I must have probably been in the fifth standard when I first sang before an audience. I had learnt the song from my Bombay cousins who brought their tape recorder along every summer. I didn’t know Hindi or Urdu then. Neither did I understand music well enough. Yet I was drawn to the shrill voice and the song’s sorrow. My cousins improved my diction and helped me memorising the lyrics. With the tune stuck in my mind, I think I replayed it easily on stage – Yeh zindagi usi ki hai is a song that will never be erased from my memory.

Over the years, I listened to more and more of Lata Mangeshkar. As my music lessons progressed and, with my improving knowledge of Hindi and Urdu, her music would sound sweeter and more refined to my ears. Growing up in Bengaluru in the 80s, I hardly saw or knew of any of the films for which she sang. But I had by then, compulsively listened to every song of hers, knew their composers and lyricists. Chitrahaars and Rangolis were all incomplete for me without a Lata track in them. I collected innumerable cassettes of Lata from HMV while my friends were obsessed with Michael Jackson and Madonna. Every day, as her songs continued to play, I kept notebooks and diaries by my side filled with her songs.

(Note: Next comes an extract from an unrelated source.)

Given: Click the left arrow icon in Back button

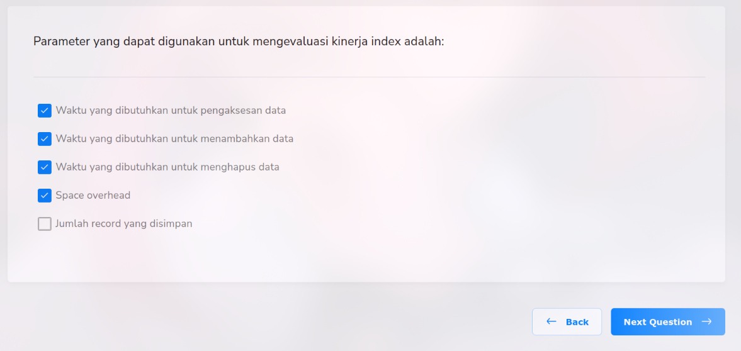Looking at the screenshot, I should (x=552, y=321).
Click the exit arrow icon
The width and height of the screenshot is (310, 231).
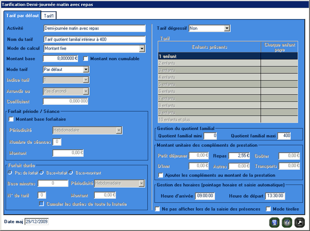(300, 223)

I could only think of singing her songs in competitions and music festivals - I remember one of the judges even remarking that I must try Rafi and Mukesh too! Undeterred I listened on – could sing nothing else. Never cared for newer genres or trends - A celebration, a relationship, a heartbreak, a dilemma or just any emotion for me was Lata. Be it Pilu or Khammaj or any other raag, I found it difficult to accept a rendition better from any other voice. Her voice may have wakened with age but my connection with her music only got deeper. It was a precious, intimate bond I had with someone I never met. The closest I came to see her perform live was reaching a “sold out” window in Mumbai in the summer of 1992. Not having witnessed her live concert will be one of my greatest regrets.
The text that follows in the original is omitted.